European aircraft maker Airbus pressed governments on Tuesday to open their wallets to save the troubled A400M military plane project, warning that the company's viability depended on it.
Airbus chief executive Tom Enders warned that the company might be forced to scrap the long-delayed programme if European clients fail to put up more money to cover cost overruns by the end of the month.
"Now it's high time for decision," Enders told reporters in Seville, Spain, adding that the "viability of Airbus as a whole" was at stake.
Airbus has 52,000 employees, with some 10,000 working on the A400M project.
"We should not accept the situation and continue this stupidity that could seriously jeopardise Airbus and its commercial competitiveness," Enders said.
|The Airbus A400M military transporter lands after its first test flight in Seville, 2009.|
Developing the high-tech A400M transport planes has proved much more costly and time-consuming than anticipated when the project was agreed in 2003 by NATO members Germany, Spain, France, Britain, Turkey, Belgium and Luxembourg.
A total of 180 aircraft have been ordered for about 20 billion euros (29 billion dollars) but clients are being asked to plough in more to cover unexpected costs and some countries have voiced unease about the extra costs.
Airbus and its parent group, the European Aeronautic Defence and Space Company (EADS), have been in discussions over cost overruns for several months with the seven partner countries.
The negotiations are to be wrapped up at the end of this month.
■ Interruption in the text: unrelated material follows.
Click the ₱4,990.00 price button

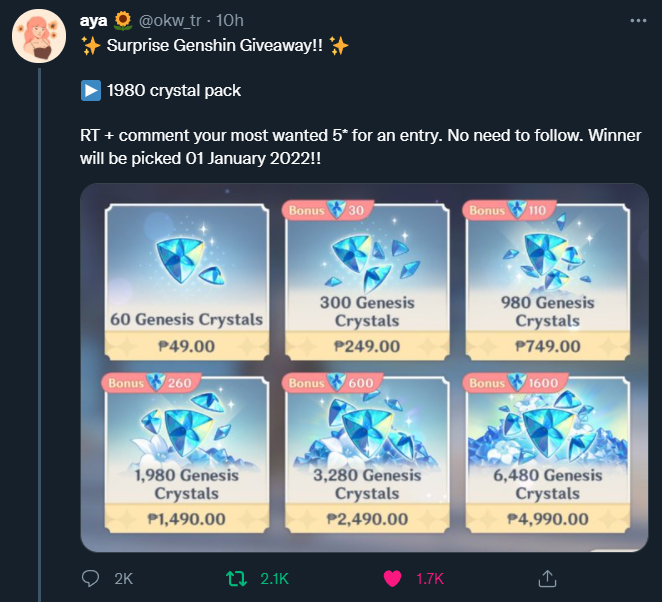pyautogui.click(x=548, y=519)
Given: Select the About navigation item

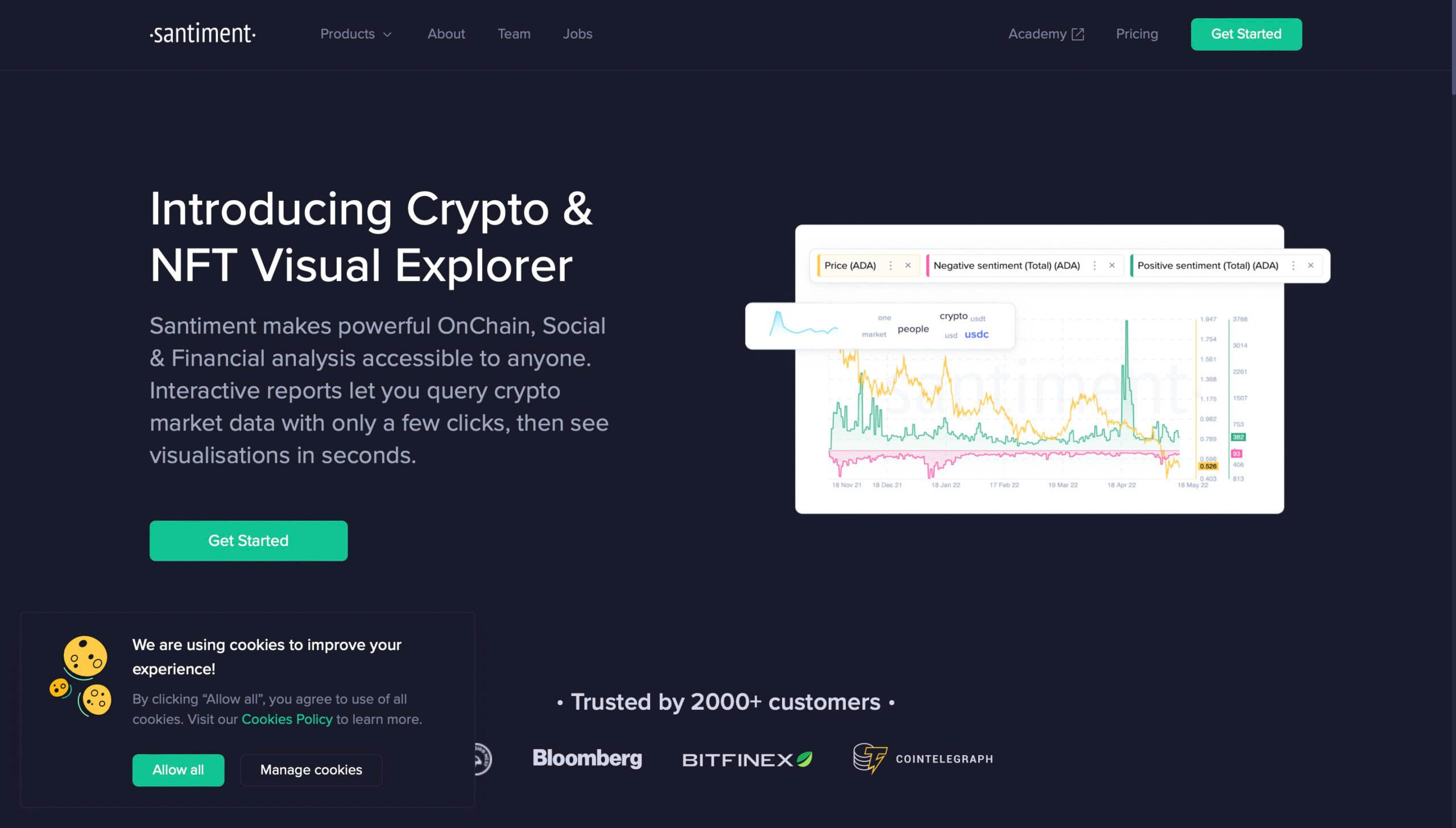Looking at the screenshot, I should [446, 34].
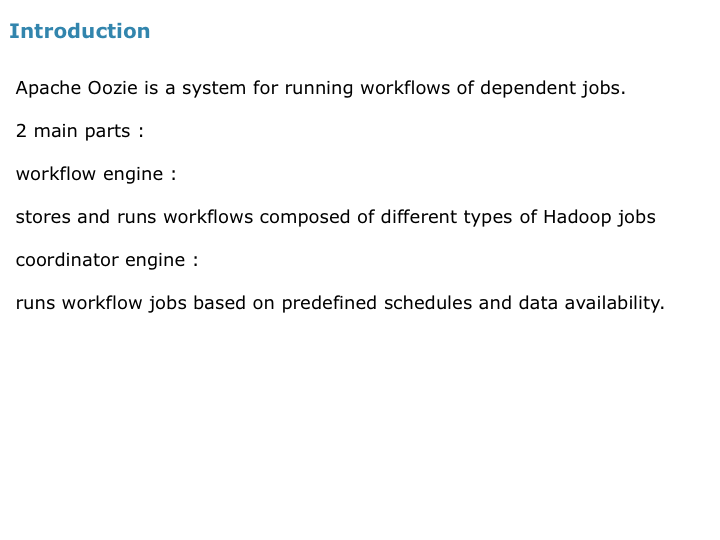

Deliveries are at least three years behind schedule and the project could end up costing up to 11 billion euros more than expected.
EADS has put aside 2.4 billion euros in provisions and is spending 100 million euros per month on the A400M programme, Enders said.
"I ring the alarm bell," he said.
Turkey said last week it did not want to provide more money.
France has insisted that the programme must go ahead, while Germany looks unwilling to plough more money into the project. Germany and France are the project's biggest customers, with 60 and 50 orders respectively.
"We want this programme to be completed," French Defence Minister Herve Morin said in a televised interview.
A source close to the German defence ministry was quoted last Wednesday in the newspaper Handelsblatt as saying: "It is out of the question for us to pay more than the 650 million euros extra stipulated in the contract."
According to a report in the Financial Times Deutschland last week, Enders told a group of Airbus directors he "no longer believed in pursuing the programme" and had begun to prepare for it to be terminated.
"We made a big mistake when we (entered into) contracts for this aircraft six or seven years ago," Enders said in an interview with BBC World Business Report late Monday.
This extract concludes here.